Content Provided by Les Schwab Tire Center
Follow these good driving habits to help you get the most mileage between brake service:
1. Plan Ahead
Instead of stomping on the brakes just before the stop sign, traffic light or turn, slow down well before the stop. Then the engine does some of the work, reducing wear and tear on your brakes. On the highway, lift your foot off the gas pedal as soon as you see brake lights ahead.
2. Use the Right Braking Method in the Mountains
If headed downhill or over the pass on dry pavement, drive in lower gears. Here’s how: Put your vehicle in the gear that allows you to travel at the safe speed when you start down the incline. Then apply the brakes intermittently with light pressure for about five seconds if your car speeds up, so you maintain the right speed. As in #1, this will let the engine do some of the work.
Note: This only slightly increases wear and tear on your engine. In normal driving, the “front face” of the gears and transmission wear down. With this kind of engine braking, the “back face” of the transmission does the work. You rarely engage the back face, so it’s a good trade between transmission and brake wear.

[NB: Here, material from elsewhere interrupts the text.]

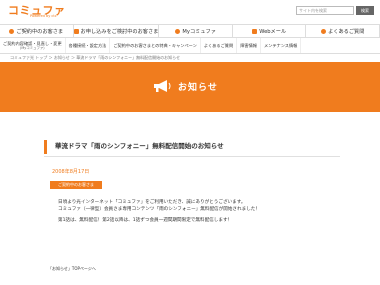 Image resolution: width=380 pixels, height=285 pixels. I want to click on nav-faq: よくあるご質問, so click(343, 31).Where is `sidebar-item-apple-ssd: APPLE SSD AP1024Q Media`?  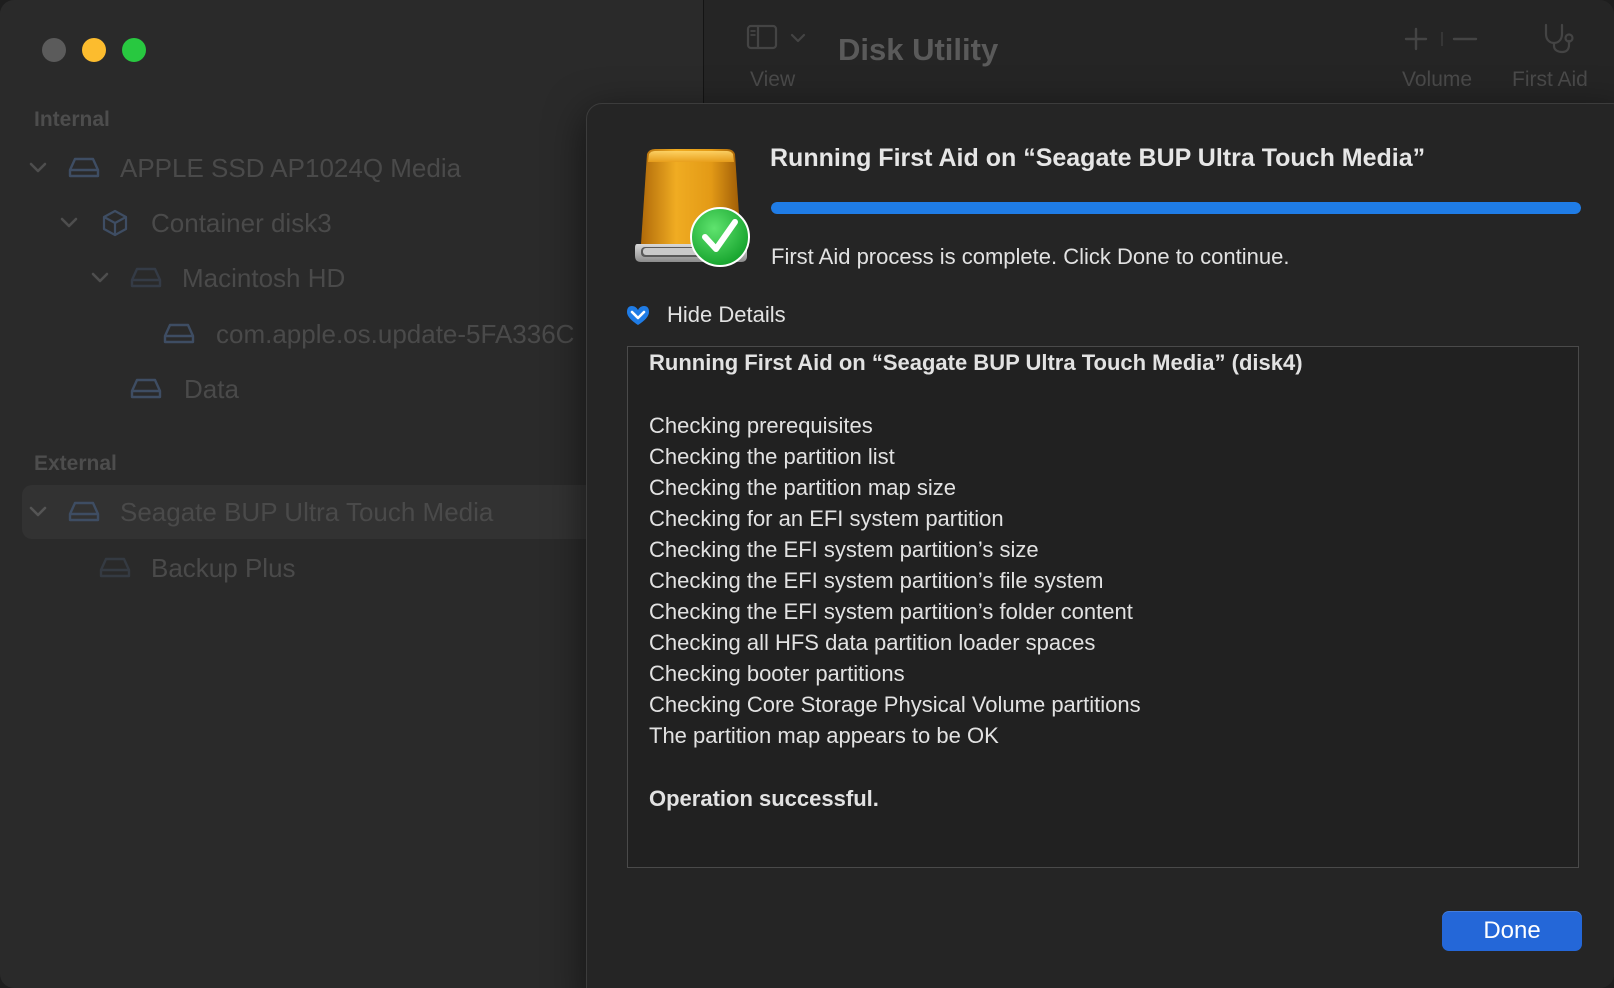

By balancing engine braking and pumping your brakes, you allow your brake system to cool. Riding the brakes down a long hill generates friction (which creates the stopping power you need). It also creates heat as your brake pads are in constant contact with the rotor. The longer the hill, the more friction and heat you generate, and the greater the wear on all brake system components — pads, shoes, fluid, brake calipers, rotors or drums and hoses.
It’s also a safety issue: Too much heat can also heat brake fluid, causing brake pedal fade, right when you need your brakes most.
Don’t use this technique when you are driving downhill in icy or slick conditions. Start at the top of the hill as slowly as possible and double the distance you’d normally give between you and the driver ahead. Assuming you’re driving a passenger vehicle (not a big rig), leave your auto in normal drive gear and use light, steady pressure on the brake pedal to maintain the right speed.
This allows your antilock braking system (ABS) to kick in instantly if you lose traction. When you use your engine for braking by downshifting, only your drive tires slow the car. (Your drive tires are the front two in a front-wheel-drive auto, back tires in a rear-wheel drive, and all tires if you’re driving an AWD or 4WD vehicle). If the drive tires lose traction and your car starts to slide, the ABS won’t engage and you can lose control.
If you use the brakes instead, the ABS is ready to engage. ABS maintains traction by making sure all four tires slow at the same rate when you apply the brakes. You’ll minimize fishtailing and be able to steer in the proper direction. (Read more about how ABS works.)
3. Follow the Three-second Rule
Pick a stationary object even with the car in front of you — a sign, a building, or a side road all work well. Then count to three. If you pass that object before you get to three, you need to back off and leave more space.
Remember driver’s ed? It was all about defensive driving and safe following distance. This style of driving is not only safest; it’s the easiest on your brake system. Stop-and-go traffic puts high demands on your brakes and decreases brake pad life. You can reduce the wear on your brakes by leaving enough space between you and the car ahead so you don't have to tap the brakes as often.
Save Your Brakes: Drive Smart
Brake pads, shoes, drums and brake rotors will eventually need service for regular wear and tear. Be sure to follow your owner's manual guidelines. If you think something’s wrong with your brakes, or one of your dashboard brake indicators is lit up, don’t wait to get your brakes checked.
Bottom line: Drive defensively, drive smart, and you’ll extend the life of your brakes.